Source records: Begin

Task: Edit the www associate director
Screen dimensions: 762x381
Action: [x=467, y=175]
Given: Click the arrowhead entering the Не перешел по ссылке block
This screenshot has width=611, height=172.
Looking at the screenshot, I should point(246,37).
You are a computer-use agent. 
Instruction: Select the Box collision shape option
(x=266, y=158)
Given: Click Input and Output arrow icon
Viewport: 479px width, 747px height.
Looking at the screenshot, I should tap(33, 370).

Source records: End
Source records: Begin

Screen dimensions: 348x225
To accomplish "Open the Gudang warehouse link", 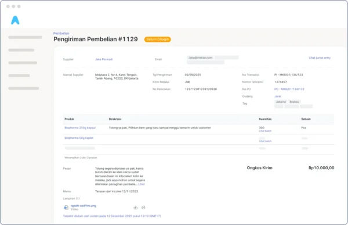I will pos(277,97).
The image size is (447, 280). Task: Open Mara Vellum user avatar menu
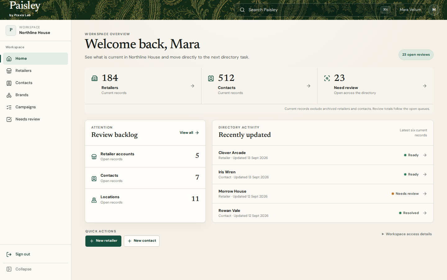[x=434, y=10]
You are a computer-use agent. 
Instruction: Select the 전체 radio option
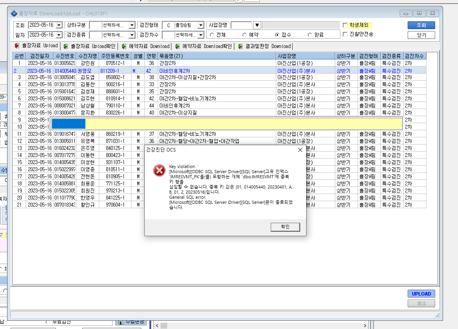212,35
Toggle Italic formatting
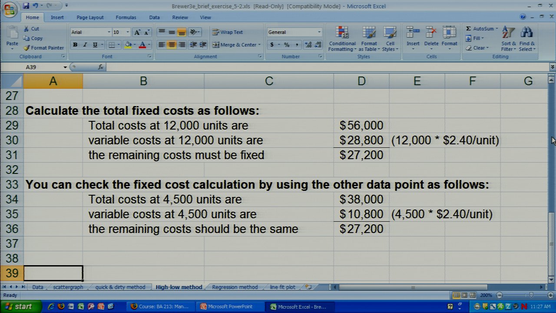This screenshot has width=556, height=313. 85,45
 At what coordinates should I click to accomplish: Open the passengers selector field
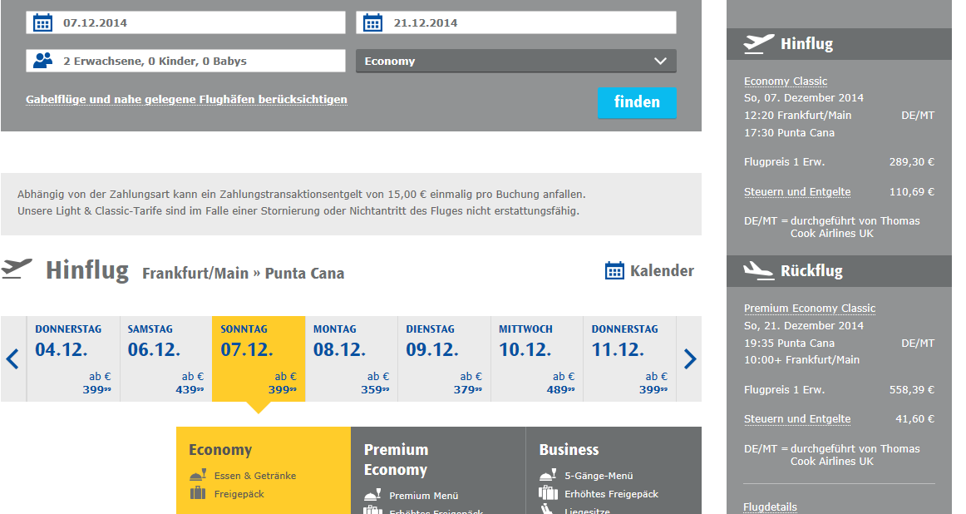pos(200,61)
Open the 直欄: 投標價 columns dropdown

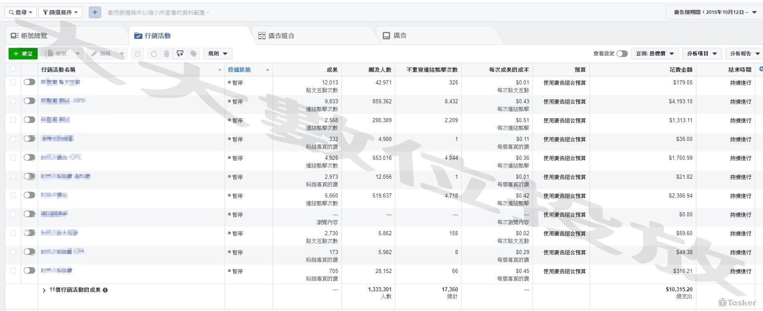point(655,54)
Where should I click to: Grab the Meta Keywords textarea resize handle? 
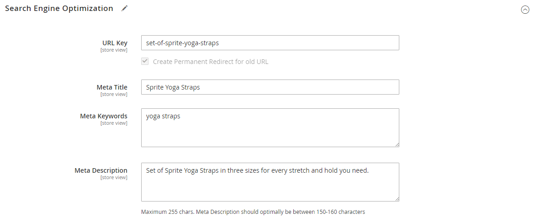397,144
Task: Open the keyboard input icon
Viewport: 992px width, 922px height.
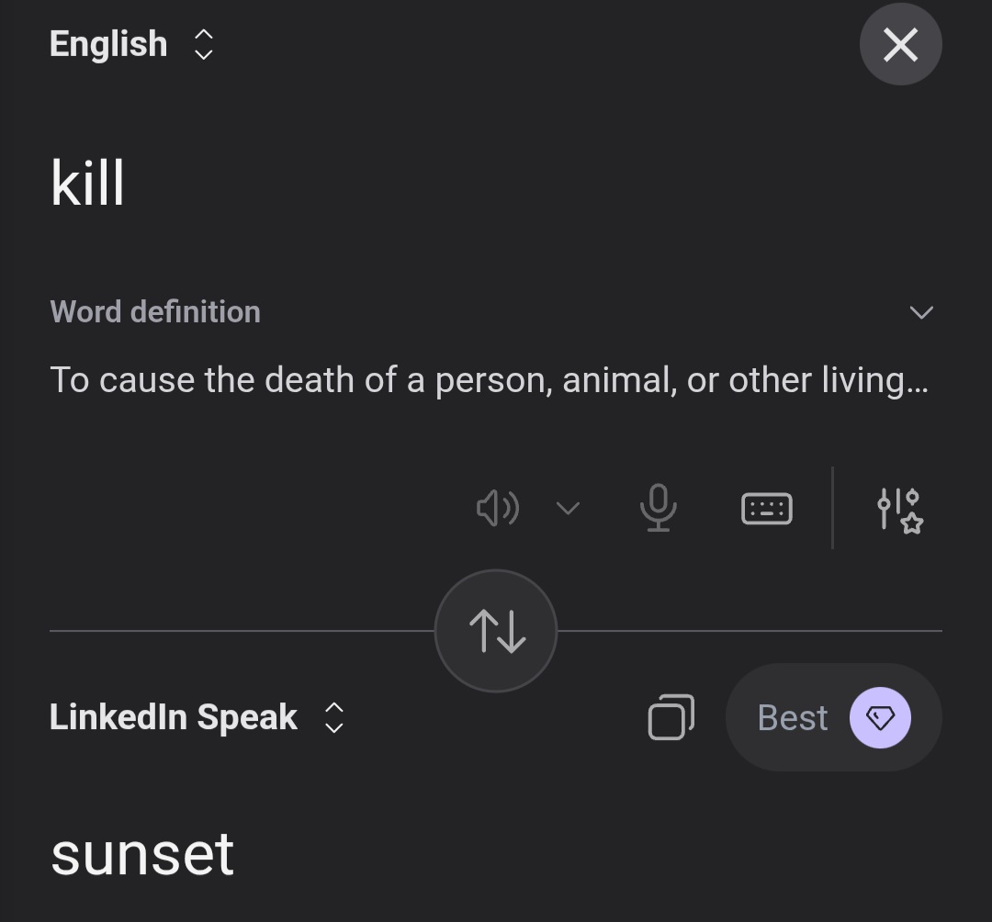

Source records: End

▸ What is expected: Copy out, word for word, the part of the entries above that begins at the line with "Task: Open the keyboard input icon" and ends at the line with "Viewport: 992px width, 922px height.", including both.

▸ Exercise solution:
Task: Open the keyboard input icon
Viewport: 992px width, 922px height.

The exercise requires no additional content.